Trecho do texto →
Seria útil olhar mais atentamente os `'dismúsicos", uma vez que eles poderão aprofundar nossa compreensão de dislexia. Serão eles predominantemente do sexo feminino ou Predominantemente do sexo masculino? O "dismúsico" citado neste artigo é fortemente destro, assim como seus parentes não-musicais. Mas uma andorinha — ou talvez mais precisamente, um bando de gralhas—não faz verão. Ninguém ainda fez a correlação de um transtorno de aprendizagem com grande número de destros—talvez a "dismusia" preencherá esse papel. Já falei, em outra ocasião, que certas desordens do sistema imunológico são encontradas com elevada freqüência entre indivíduos fortemente canhotos e entre disléxicos, gagos e outros indivíduos com transtornos de aprendizagem de tipos clássicos. haverá entre os "dismúsicos" a mesma quantidade de correlações? A resposta a tudo isso poderá nos levar a entender melhor a dislexia.
Finalmente, o que dizer do cérebro das pessoas seriamente não-musicais ? Pode-se supor que no cérebro destas pessoas, em algum lugar do hemisfério direito, talvez numa localização análoga no lobo temporal, encontraremos um grupo de células nervosas que terão migrado impropriamente ?
De qualquer maneira não deveríamos decidir apressadamente que o "dismúsico" é um tipo invertido de disléxico. Existem dados que sugerem o desenvolvimento mais precoce do hemisfério direito do que do esquerdo na vida intra-uterina, e que o hemisfério esquerdo fica exposto a influências potencialmente perturbadoras por um período maior. Por isso podemos esperar uma maior quantidade de alterações no hemisfério esquerdo. Fatores perturbadores para o hemisfério direito podem agir num estágio mais precoce da vida de um feto. Se estes fatores estiverem presentes apenas por um curto período, então o hemisfério esquerdo poderá se desenvolver de forma superior; mas se estas influências perturbadoras persistirem, então ambos os hemisférios podem apresentar alterações e em alguns casos podemos encontrar disléxicos. Se um disléxico hipotético deste tipo fosse diferente de um no qual houvesse somente uma perturbação tardia no desenvolvimento do hemisfério esquerdo é por enquanto apenas suposição teórica.
O que provavelmente pode ser dito com certeza é que o conhecimento dos vários aspectos da dislexia pode ser enriquecido se for olhado através de um enfoque biológico e sociológico. Temos que entender sua relação com o talento muito desenvolvido e também com as condições sociais que fazem dele um transtorno. Temos que entender também as outras formas de transtorno de aprendizagem, uma vez que estas podem nos ajudar a perceber aspectos da dislexia que, de outra forma, nos poderiam ter escapado. Quanto mais amplo o contexto em que observamos a dislexia, mais provavelmente poderemos entender suas causas e isto, por sua vez, poderá contribuir para o refinamento do diagnóstico e também para o tratamento mais eficaz.
NORMAN GESCHWIND, M.D.
Diretor da Unidade de Neurologia do Beth Israel Hospital (Boston, MA.)

Dados a seguir →
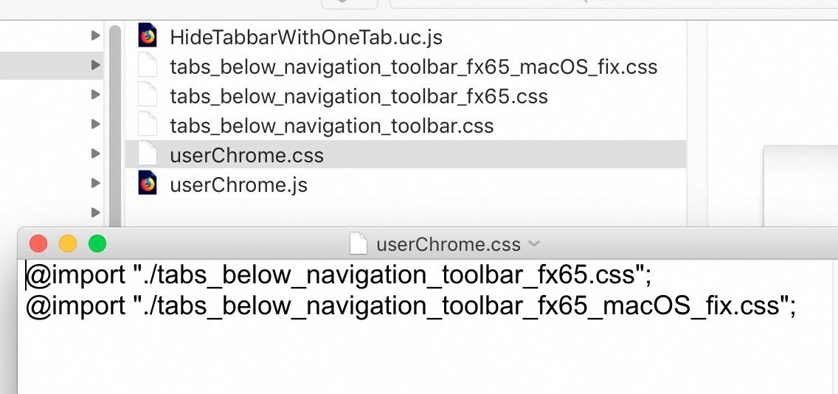Click the file icon of tabs_below_navigation_toolbar_fx65_macOS_fix.css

Tarefa → Atualize o trecho sobre dislexia começando em "O que provavelmente" e terminando em "NORMAN GESCHWIND, M.D.", trocando "refinamento" por "aprimoramento".

Campo de resposta →
O que provavelmente pode ser dito com certeza é que o conhecimento dos vários aspectos da dislexia pode ser enriquecido se for olhado através de um enfoque biológico e sociológico. Temos que entender sua relação com o talento muito desenvolvido e também com as condições sociais que fazem dele um transtorno. Temos que entender também as outras formas de transtorno de aprendizagem, uma vez que estas podem nos ajudar a perceber aspectos da dislexia que, de outra forma, nos poderiam ter escapado. Quanto mais amplo o contexto em que observamos a dislexia, mais provavelmente poderemos entender suas causas e isto, por sua vez, poderá contribuir para o aprimoramento do diagnóstico e também para o tratamento mais eficaz.
NORMAN GESCHWIND, M.D.